Start of Given information
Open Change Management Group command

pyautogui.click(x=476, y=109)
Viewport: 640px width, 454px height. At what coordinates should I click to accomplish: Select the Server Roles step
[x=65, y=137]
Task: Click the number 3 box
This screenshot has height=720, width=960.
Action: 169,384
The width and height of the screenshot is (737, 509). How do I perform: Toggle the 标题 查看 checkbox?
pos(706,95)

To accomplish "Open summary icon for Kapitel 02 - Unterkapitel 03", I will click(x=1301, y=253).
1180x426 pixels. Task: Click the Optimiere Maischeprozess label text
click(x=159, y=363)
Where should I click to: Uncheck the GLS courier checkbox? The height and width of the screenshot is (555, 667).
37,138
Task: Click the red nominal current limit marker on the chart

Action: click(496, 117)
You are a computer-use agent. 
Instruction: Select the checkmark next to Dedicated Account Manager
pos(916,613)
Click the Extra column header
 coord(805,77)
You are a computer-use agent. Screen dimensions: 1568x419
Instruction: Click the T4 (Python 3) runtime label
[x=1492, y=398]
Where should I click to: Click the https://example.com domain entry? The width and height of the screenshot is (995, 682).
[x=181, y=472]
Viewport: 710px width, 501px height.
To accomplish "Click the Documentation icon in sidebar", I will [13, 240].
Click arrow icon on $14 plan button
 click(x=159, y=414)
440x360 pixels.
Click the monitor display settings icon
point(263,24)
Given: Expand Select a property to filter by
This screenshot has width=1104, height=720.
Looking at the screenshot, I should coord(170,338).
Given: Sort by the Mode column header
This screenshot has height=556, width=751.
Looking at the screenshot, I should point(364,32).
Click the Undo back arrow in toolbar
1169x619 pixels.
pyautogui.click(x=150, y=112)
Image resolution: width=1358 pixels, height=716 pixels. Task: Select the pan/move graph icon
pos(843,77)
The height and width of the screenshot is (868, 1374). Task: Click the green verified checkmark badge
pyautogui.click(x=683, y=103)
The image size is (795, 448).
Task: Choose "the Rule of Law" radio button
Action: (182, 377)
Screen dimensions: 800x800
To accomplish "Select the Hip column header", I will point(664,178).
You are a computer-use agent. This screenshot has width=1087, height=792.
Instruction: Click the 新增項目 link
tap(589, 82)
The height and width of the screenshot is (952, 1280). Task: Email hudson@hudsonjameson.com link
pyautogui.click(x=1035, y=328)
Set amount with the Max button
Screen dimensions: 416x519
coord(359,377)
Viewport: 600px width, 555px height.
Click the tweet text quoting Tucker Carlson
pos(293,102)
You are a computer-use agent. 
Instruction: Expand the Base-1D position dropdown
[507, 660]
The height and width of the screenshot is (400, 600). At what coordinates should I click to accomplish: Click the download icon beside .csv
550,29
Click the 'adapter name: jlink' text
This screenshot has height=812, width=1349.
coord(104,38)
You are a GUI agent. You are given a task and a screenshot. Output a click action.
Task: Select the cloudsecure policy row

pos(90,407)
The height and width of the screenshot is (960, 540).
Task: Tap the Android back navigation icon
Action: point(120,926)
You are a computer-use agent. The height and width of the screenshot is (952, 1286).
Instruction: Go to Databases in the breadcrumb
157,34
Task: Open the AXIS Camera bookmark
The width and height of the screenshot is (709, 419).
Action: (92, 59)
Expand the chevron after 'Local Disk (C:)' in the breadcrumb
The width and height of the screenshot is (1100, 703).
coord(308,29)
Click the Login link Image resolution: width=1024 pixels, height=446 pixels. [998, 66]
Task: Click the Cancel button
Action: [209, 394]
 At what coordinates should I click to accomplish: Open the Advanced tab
End of Given information
Problem statement>
Give back the lines of the data exactly as they are written, from the first line through the line containing "You are a computer-use agent. Screen".

Response for this exercise>
Open Change Management Group command

pyautogui.click(x=476, y=109)
Viewport: 640px width, 454px height. At what coordinates should I click to accomplish: Select the Server Roles step
[x=65, y=137]
Task: Click the number 3 box
This screenshot has height=720, width=960.
Action: 169,384
The width and height of the screenshot is (737, 509). How do I perform: Toggle the 标题 查看 checkbox?
pos(706,95)

To accomplish "Open summary icon for Kapitel 02 - Unterkapitel 03", I will click(x=1301, y=253).
1180x426 pixels. Task: Click the Optimiere Maischeprozess label text
click(x=159, y=363)
Where should I click to: Uncheck the GLS courier checkbox? The height and width of the screenshot is (555, 667).
37,138
Task: Click the red nominal current limit marker on the chart

Action: click(496, 117)
You are a computer-use agent. 
Instruction: Select the checkmark next to Dedicated Account Manager
pos(916,613)
Click the Extra column header
 coord(805,77)
You are a computer-use agent. Screen dimensions: 1568x419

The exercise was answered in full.